Reputation: 9242
Assuming that one has three Tables in a Relational Database as :
Customer(Id, Name, City),
Product(Id, Name, Price),
Orders(Cust_Id, Prod_Id, Date)
My first question is what is the best way to excecute the query: "Get all the Customers who ordered a Product".
Some people propose the query with EXISTS
as:
Select *
From Customer c
Where Exists (Select Cust_Id from Orders o where c.Id=o.cust_Id)
Is the above query equivalent (can it be written?) as:
Select *
From Customer
Where Exists (select Cust_id from Orders o Join Customer c on c.Id=o.cust_Id)
What is the problem when we use IN
instead of EXISTS
apart from the performance as:
Select *
From Customer
Where Customer.Id IN (Select o.cust_Id from Order o )
Do the three above queries return exactly the same records?
Update: How does really the EXISTS evaluation works in the second query (or the first), considering that it checks only if the Subquery returns true or false? What is the "interpretation" of the query i.e.?
Select *
From Customer c
Where Exists (True)
Upvotes: 2
Views: 285
Reputation: 10444
Yes, each of those three should return identical result sets.

» **Data section**
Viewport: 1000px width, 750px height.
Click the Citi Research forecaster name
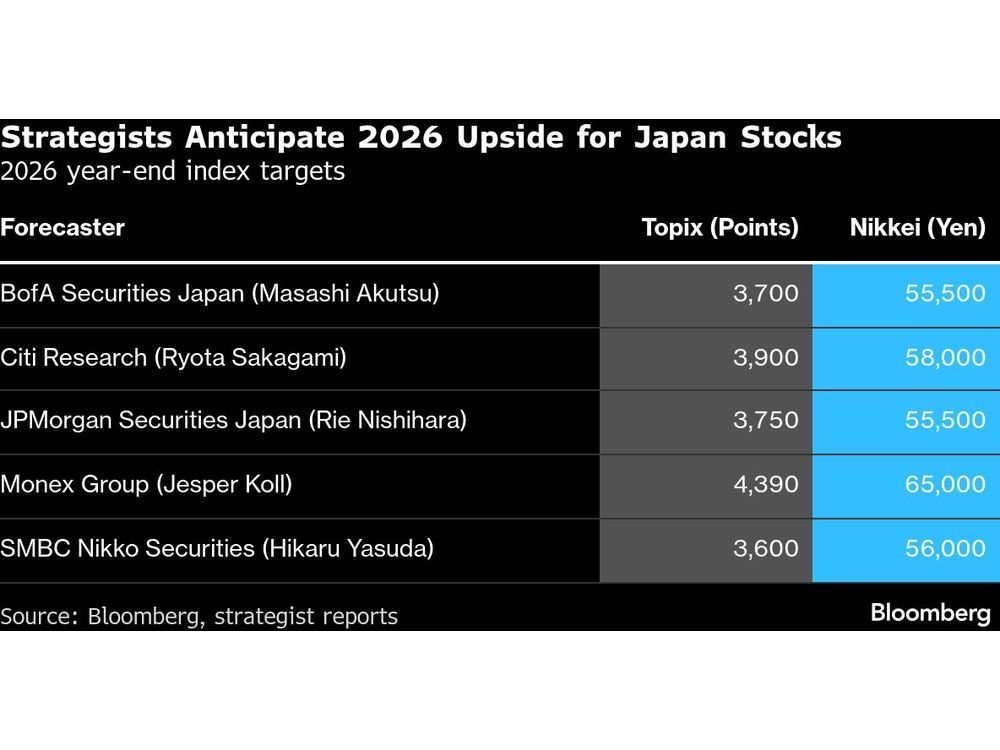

» **Goal of the exercise**
In the SQL forum thread above, rewrite the paragraph beginning "Assuming that one has three Tables" as a list that keeps each table and its columns.

» **Task result**
Three tables in a relational database:
- Customer: Id, Name, City
- Product: Id, Name, Price
- Orders: Cust_Id, Prod_Id, Date